And even if He doesn't, not going to bow. So they disobeyed government orders. In Acts chapter four, Acts chapter three, there was a healing of the lame man at the gate beautiful in the city of Jerusalem. Peter and John were there, used by God to do that. They were brought on trial before the Jewish Sanhedrin. The effect of that healing on the Jewish Sanhedrin was not great.

The effect of that healing was so great, it says 5,000 men believed in Jesus that day. So it created quite a stir in Jerusalem. Peter and John stand trial. And they say, by what name and by what authority have you done this? And Peter said, if we're being called into question because of a good deed done to a lame guy, be it known to you in the name of Jesus of Nazareth whom you killed, whom God raised from the dead, does this man stand before you whole? And they say, well, we're passing a law in Jerusalem.

No one can ever speak in the name of Jesus, use that name like you have. Nobody can do that from now on in the city. They were let go. They went right back out into the temple courts and preached again. Were arrested again, put in prison overnight and angels sprung them from jail. They went right back out and did it again.

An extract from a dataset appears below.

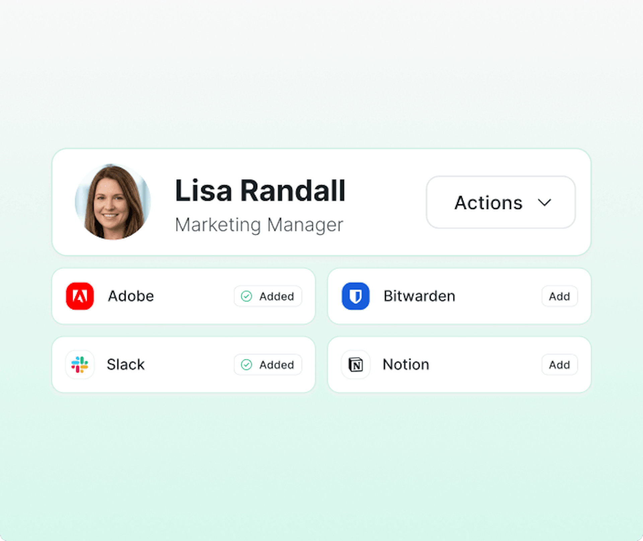The width and height of the screenshot is (643, 541).
Task: Select the Adobe app name
Action: point(131,296)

They were arrested again in chapter 5, brought before the leaders. Leaders said, didn't we give you the command, the order, the law that you shouldn't speak any more in this name? They said, well, whether it's right in the sight of God to obey you more than men, you decide, but as for us, we must speak what we have seen and heard. And then he said, we must obey God rather than men.

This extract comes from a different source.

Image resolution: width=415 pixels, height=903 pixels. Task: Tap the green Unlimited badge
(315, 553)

We have to. So when the government passes a law that interferes with the laws God has told us to keep, with the dictums, dictates, things God has told us to practice, when the government says you can't do that, they infringe upon not just constitutional right, but what God tells us. At some point, we disobey. So being a good Christian means being a good citizen until being a good citizen means being a bad Christian.

So there were times when this became problematic. Put yourself in the shoes of, you live in the south in the 1850s. You're a plantation owner, a Christian plantation owner. You have working under you people conscripted as slaves. You morally feel this is wrong.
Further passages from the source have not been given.